Merkabah - 'Million Miles'
(10 de novembro de 2017, Instant Classic)
Hoje é a vez da maravilhosa banda polaca MERKABAH e do seu novo álbum “Million Miles”, o terceiro álbum de estúdio da sua carreira fonográfica que foi lançado no mercado em meados de Novembro passado de 2017, através da editora Instant Classic. O grupo é formado pelos instrumentistas Gabriel Orłowski [guitarra elétrica e lap steel, sintetizador], Aleksander Pawłowicz [baixo], Kuba Sokólski [bateria, efeitos eletrônicos] e Rafał Wawszkiewicz [saxofone, lap steel guitar e sintetizador], além do artista visual Adrien Cognac. O álbum que temos nas mãos mostra-nos uma banda que continua a explorar as múltiplas e imprevisíveis possibilidades que se abrem quando os discursos e modelos do avant-jazz, do metal experimental, do space-rock e da psicodelia progressiva se fundem. Três anos se passaram desde que o álbum anterior do grupo, intitulado “Moloch”, foi lançado e conseguiu chamar a atenção em redes especializadas na divulgação de jazz, metal e rock progressivo. Portador de uma música inteligente e autoritária que exibe de forma solvente vários tipos de arquitetura sonora em sua proposta abrangente, o material encontrado em “Million Miles” não é adequado para os fracos de coração e não é de todo recomendado para ouvidos progressistas, especialmente sujeitos ao padrões do puramente sinfônico... mas é melhor passarmos aos detalhes do álbum em questão, certo?

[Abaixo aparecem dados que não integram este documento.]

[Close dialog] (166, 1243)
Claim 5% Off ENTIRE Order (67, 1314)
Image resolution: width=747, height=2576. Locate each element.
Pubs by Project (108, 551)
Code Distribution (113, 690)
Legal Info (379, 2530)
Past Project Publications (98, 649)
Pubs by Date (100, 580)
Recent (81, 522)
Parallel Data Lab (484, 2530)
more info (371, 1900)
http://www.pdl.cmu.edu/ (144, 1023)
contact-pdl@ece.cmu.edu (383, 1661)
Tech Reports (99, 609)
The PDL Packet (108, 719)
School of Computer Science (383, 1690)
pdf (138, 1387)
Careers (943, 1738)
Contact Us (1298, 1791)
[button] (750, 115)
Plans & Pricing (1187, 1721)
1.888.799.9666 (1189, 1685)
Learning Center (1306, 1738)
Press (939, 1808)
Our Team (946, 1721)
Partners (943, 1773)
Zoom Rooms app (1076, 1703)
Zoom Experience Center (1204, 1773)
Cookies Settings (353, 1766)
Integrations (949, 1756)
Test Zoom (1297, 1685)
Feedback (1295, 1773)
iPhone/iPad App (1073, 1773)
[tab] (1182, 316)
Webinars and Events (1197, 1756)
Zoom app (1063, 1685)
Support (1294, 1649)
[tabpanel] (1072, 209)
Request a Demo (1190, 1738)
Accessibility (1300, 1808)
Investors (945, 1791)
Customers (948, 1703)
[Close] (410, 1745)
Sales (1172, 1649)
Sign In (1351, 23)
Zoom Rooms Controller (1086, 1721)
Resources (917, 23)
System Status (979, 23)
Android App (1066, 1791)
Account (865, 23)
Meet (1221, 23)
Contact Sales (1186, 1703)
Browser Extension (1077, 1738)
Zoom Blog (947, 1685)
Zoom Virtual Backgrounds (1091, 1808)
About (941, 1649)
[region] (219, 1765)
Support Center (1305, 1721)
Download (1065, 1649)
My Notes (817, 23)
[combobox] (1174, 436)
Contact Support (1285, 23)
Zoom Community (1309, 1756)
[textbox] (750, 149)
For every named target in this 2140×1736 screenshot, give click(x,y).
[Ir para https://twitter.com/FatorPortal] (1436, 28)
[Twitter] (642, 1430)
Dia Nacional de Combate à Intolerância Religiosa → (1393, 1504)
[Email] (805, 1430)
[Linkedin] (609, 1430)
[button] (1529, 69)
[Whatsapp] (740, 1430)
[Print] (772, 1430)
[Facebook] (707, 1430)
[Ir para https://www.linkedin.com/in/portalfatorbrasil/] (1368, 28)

Os primeiros 7 ¼ minutos do álbum são ocupados por 'Solar Surfer', uma música que depois de um prólogo com um tenor extremamente perturbador, abre caminho para um turbilhão de delírios contundentes e absorventes. A vitalidade da engenharia da complexa estrutura rítmica e os sólidos ornamentos do saxofone permitem que o trabalho frontal dos guitarristas seja enriquecido com nuances interessantes. Há algumas mudanças no sentido de climas mais contidos, mas não são caminhos para a paz, mas sim recursos de diversidade atmosférica. Que ótimo tópico, pelo amor de Deus! Segue-se 'A Letter Of Marque' para aprofundar esta estratégia musical e dar-lhe novos ares de robustez contundente assentes numa gestão mais sofisticada da persistente vitalidade neurótica que constitui a essência central do grupo. Há aqui um grande cruzamento entre PANZERZAPPA e SHINING, incluindo alguns elementos Crimsonianos típicos da fase 2000-03. O grupo está pronto para expandir suas preocupações mais luxuosas com a peça 'Zheng Zhilong', que dura 12 minutos e meio... e já estamos percebendo que muitas peças do álbum têm um prólogo cósmico. A magnífica estrutura sonora de 'Zheng Zhilong' começa com um extenso prólogo carregando um minimalismo empíreo onde o celestial e o inescrutável se fundem num único impulso sonoro. Assim, prepara-se o terreno para a posterior emergência do corpo central, que apresenta um conjunto de cadências que permite à sobriedade regular as doses de tensão emocional e mistério inseridas na paisagem sonora em curso. Tudo o que foi esmagador em qualquer um dos temas anteriores é aqui reunido sob coordenadas mais calibradas, o que reduz um pouco (só um pouquinho) o predomínio dos tempestuosos. Uma segunda seção se projeta bruscamente em direção a um novo atalho da neurose robusta, a mesma que tem algo de festivo: com isso, o ouvinte empático obtém uma ideia mais ou menos definitiva do que esse grupo entende especificamente como recurso de luminosidade.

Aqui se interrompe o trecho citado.